A significant element of the exploratory process was to identify methodologies which may be of use in ascribing microbial community composition with the microenvironment in a manner that allows comparison with research reported in the literature.
Review of all results showed that sites from widely varying geologies and environmental/stress condition were more similar than was initially predicted. This is in sharp contrast to expectations generated from the literature.
At the sites of Astrolabe Reef (Otaiti) (impacted by the ship wreck, major oil spill and heavy metal pollution event) and Maketu (impacted by a eutrophic estuary), similar consortia transpired, despite strongly different sources of stress, substantiating the microbial biogeography theory: ‘Everything is everywhere’ and ‘the environment selects’. However at Tauranga Harbour long term human activity appears to have had a significant ‘additional’ effect on microbial communities. Our challenge has hence become one to separate out natural versus a range of anthropogenic stressors.
Underlying the general overall trends, subtle community effects such as at Astrolabe Reef, which supported significantly different dominant communities to the other two sites. It was expected that Tauranga Harbour and Maketu Estuary (adjacent coastally), would be more similar. Of all the sites one at the impacted Maketu, site 1 (M1) and the impacted Tauranga site 2 (T2), were highly similar at 96% from statistical analysis suggesting, the original assumption of visually similar site characteristics (impacted sites with low residence time and thick algal matts) do support similar microbial communities. Substantiating the theory that ‘everything is everywhere’ at these two sites, even though the variables and elemental composition were dissimilar.
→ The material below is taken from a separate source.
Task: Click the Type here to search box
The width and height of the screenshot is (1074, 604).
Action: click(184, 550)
Rare and abundant species were separated out and analysed to elucidate patterns or trends in the communities. Overall the abundant species clustered, into impacted versus non impacted sites, for the rare species Tauranga and Maketu clustered clearly following the same trend; while the Astrolabe reef sites clustered together. The clear differentiation in the rare species from the Astrolabe reef sites, suggests that those species may make up the endemic bacterial communities at Astrolabe Reef with additional effects of Rena pollution suggested at some of the sites close to the wreck.
A general discussion of the cultural and economic impacts of the Rena oil spill, gave context to the holistic human impacts sustained by the local Māori, specifically the disconnect of their precious livelihoods and unique relationship with the environment. These holistic concepts could compromise a thesis in themselves so in this report their definitions are by no means finite.
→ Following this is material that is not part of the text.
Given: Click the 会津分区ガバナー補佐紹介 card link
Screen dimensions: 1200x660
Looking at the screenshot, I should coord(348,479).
This study attempted to interrelate both cultural, ecological biology and microbiology science components for the purpose of a more comprehensive investigation of microbial responses to the Rena oil spill and contrast these to local anthropogenic pressures. However being the first attempt to catalogue the previously unknown microbial communities in the Bay of Plenty area, meant that sample regimes, techniques, processing and analysis were all experimental. Despite this, effects attributable to the Rena were identified that lay beyond the large scale variability identified for Bay of Plenty microbial community assemblages.
These research results provide an important primary contribution to microbial understandings in the New Zealand context, and as a baseline mapping exercise for the Bay of Plenty region.